This project is an example of a data science task workflow. Specifically, it makes use of many Python libraries which you can find below and the three supervised classification models of Logistic Regression, Decision Trees and Random Forests. The question asked is the following:
"Use the Machine Learning Workflow to process and transform the Mortgage Loan dataset to create a prediction model. This model must predict which people are likely to be approved for a mortage loan with 75% or greater accuracy."
The project was a good learning exercise for me, and hopefully, is a good reference for you.
Loan Prediction : This data set corresponds to a set of anonymized financial transactions associated with loan provision and individual data. There are nearly 1000 observations and 12 features. Each observation is independent from the previous.

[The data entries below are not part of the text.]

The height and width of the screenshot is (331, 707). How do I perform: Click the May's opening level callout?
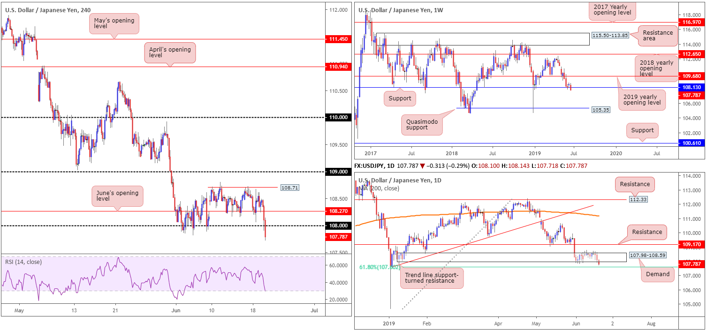click(114, 23)
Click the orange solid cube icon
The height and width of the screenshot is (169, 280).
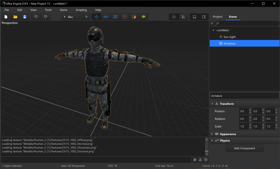click(x=134, y=17)
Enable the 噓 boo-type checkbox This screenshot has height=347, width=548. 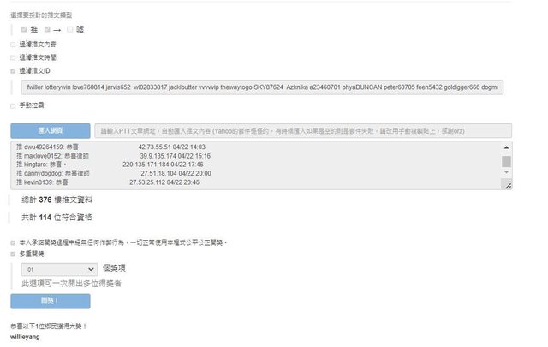[x=70, y=30]
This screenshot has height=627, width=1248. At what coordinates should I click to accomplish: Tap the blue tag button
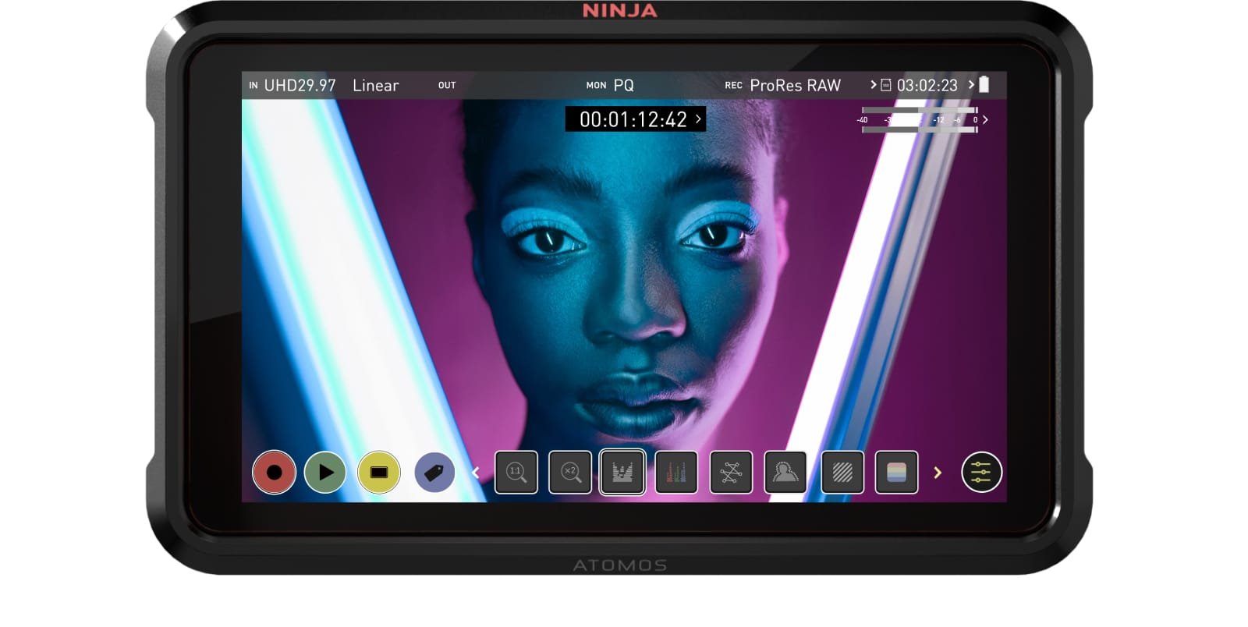pos(434,473)
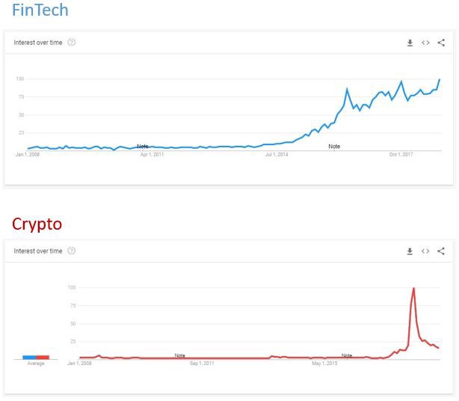Click the second Note marker on FinTech chart
The width and height of the screenshot is (459, 401).
(x=334, y=147)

- Aggregating Data - Pivot Tables
- Histograms - Distribution of Numerical Values
- Boxplots - Distribution of Numerical values for each category of categorical variables
- Cross Tabulation - Frequency Distribution of Categorical Variables
- Figure with two bar subplots - Correlation of Variables Distribution to make an Hypothesis
To run the project, it is required that the following are installed in your system:
- anaconda
- Pyhton version: "^2.7"
- NumPy version: "^1.11.3"
- Matplotlib version: "^2.02"
- Pandas version: "^0.20.1"
- scikit-learn version: "^0.18.1"
If anaconda is installed, you do not have to install python and the packages since they are already included in anaconda packages.